Courts have long struggled with the task of determining a standard for deciding whether a statement is defamatory. Many statements may be viewed as defamatory by some individuals, but the same statement may not be viewed as defamatory by others. But generally, courts require a plaintiff to prove that he or she has been defamed in the eyes of the community or within a defined group within the community. Juries usually decide this question.

Courts have struggled to some degree with the treatment of statements of opinions. In common law, statements of opinion could form the basis of a defamation action similar to a statement of pure fact. Generally, if a statement implies defamatory facts as the basis of the opinion, then the statement may be considered libel or slander.

Publication Requirement

Another requirement in libel and slander cases is that the defendant must have published defamatory information about the plaintiff. "Publication" certainly includes traditional forms, such as books, newspapers, and magazines, but it also includes oral remarks. A streaming audio clip on the Internet may be considered a publication in this context. So long as the person to whom a statement has been communicated can understand the meaning of the statement, courts will generally find that the statement has been published.

Meaning of a Communication

In some instances, the context of a statement may determine whether the statement is defamatory. The Restatement provides as follows: "The meaning of a communication is that which the recipient correctly, or mistakenly but reasonably, understands that it was intended to express." Courts generally will take into account associated facts and circumstances in determining the meaning of the statement. So even where two statements are identical in their words, one may be defamatory while the other is not, depending on the context of the statements.

Reference to the Plaintiff

In a defamation action, the recipient of a communication must understand that the defendant intended to refer to the plaintiff in the communication. Even where the recipient mistakenly believes that a communication refers to the plaintiff, this belief, so long as it is reasonable, is sufficient. It is not necessary that the communication refer to the plaintiff by name. A defendant may publish defamatory material in the form of a story or novel that apparently refers only to fictitious characters, where a reasonable person would understand that a particular character actually refers to the plaintiff.
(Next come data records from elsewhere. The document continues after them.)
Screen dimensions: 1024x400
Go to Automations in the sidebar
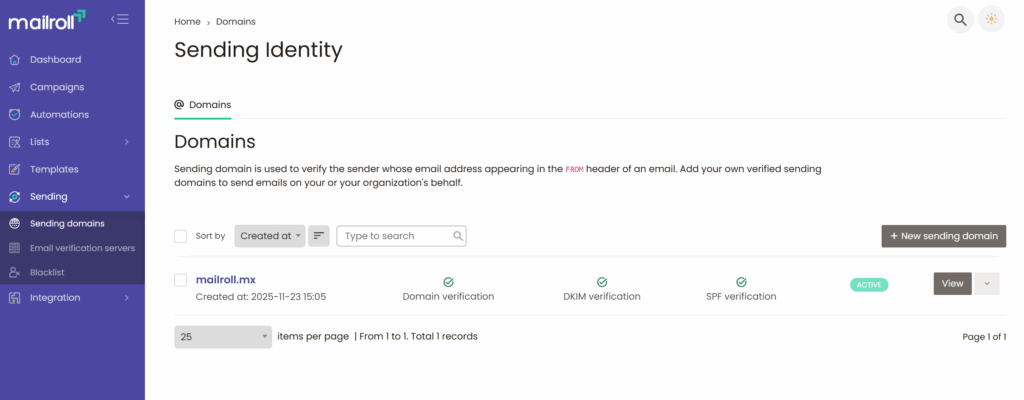click(59, 115)
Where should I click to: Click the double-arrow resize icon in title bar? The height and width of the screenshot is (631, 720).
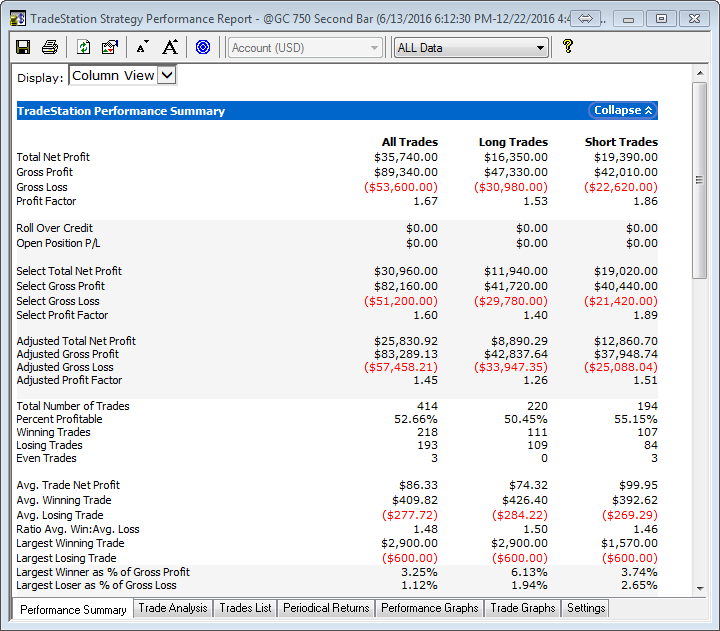tap(587, 18)
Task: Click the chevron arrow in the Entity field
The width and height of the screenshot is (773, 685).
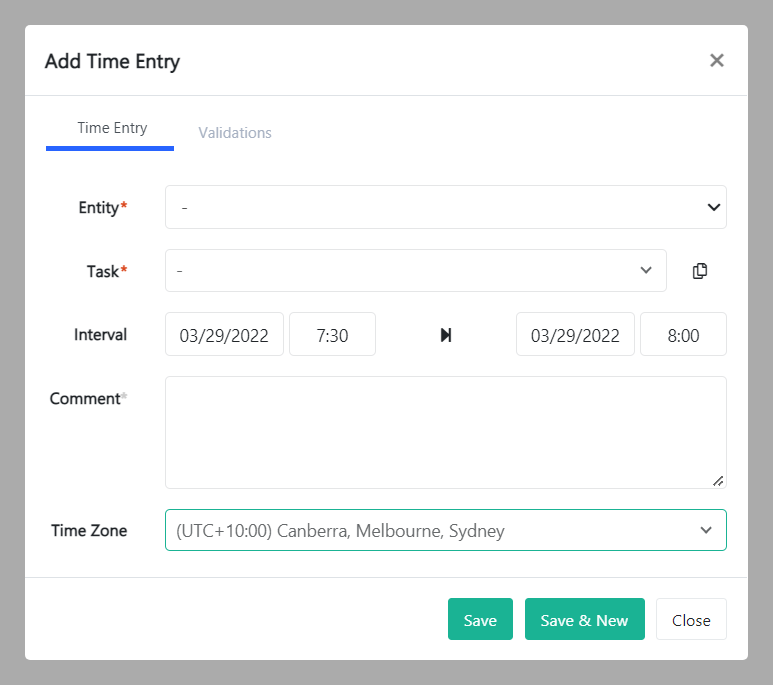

This is true even if the author states that he or she intends for the work to be fictional.

In some circumstances, an author who publishes defamatory matter about a group or class of persons may be liable to an individual member of the group or class. This may occur when: (1) the communication refers to a group or class so small that a reader or listener can reasonably understand that the matter refers to the plaintiff; and (2) the reader or listener can reasonably conclude that the communication refers to the individual based on the circumstances of the publication.